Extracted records
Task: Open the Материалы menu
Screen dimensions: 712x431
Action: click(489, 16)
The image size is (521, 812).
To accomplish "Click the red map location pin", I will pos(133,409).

Exercise objective: Transcribe all records exactly as written.

Expected answer:
Task: Open the Материалы menu
Screen dimensions: 712x431
Action: click(489, 16)
The image size is (521, 812).
To accomplish "Click the red map location pin", I will pos(133,409).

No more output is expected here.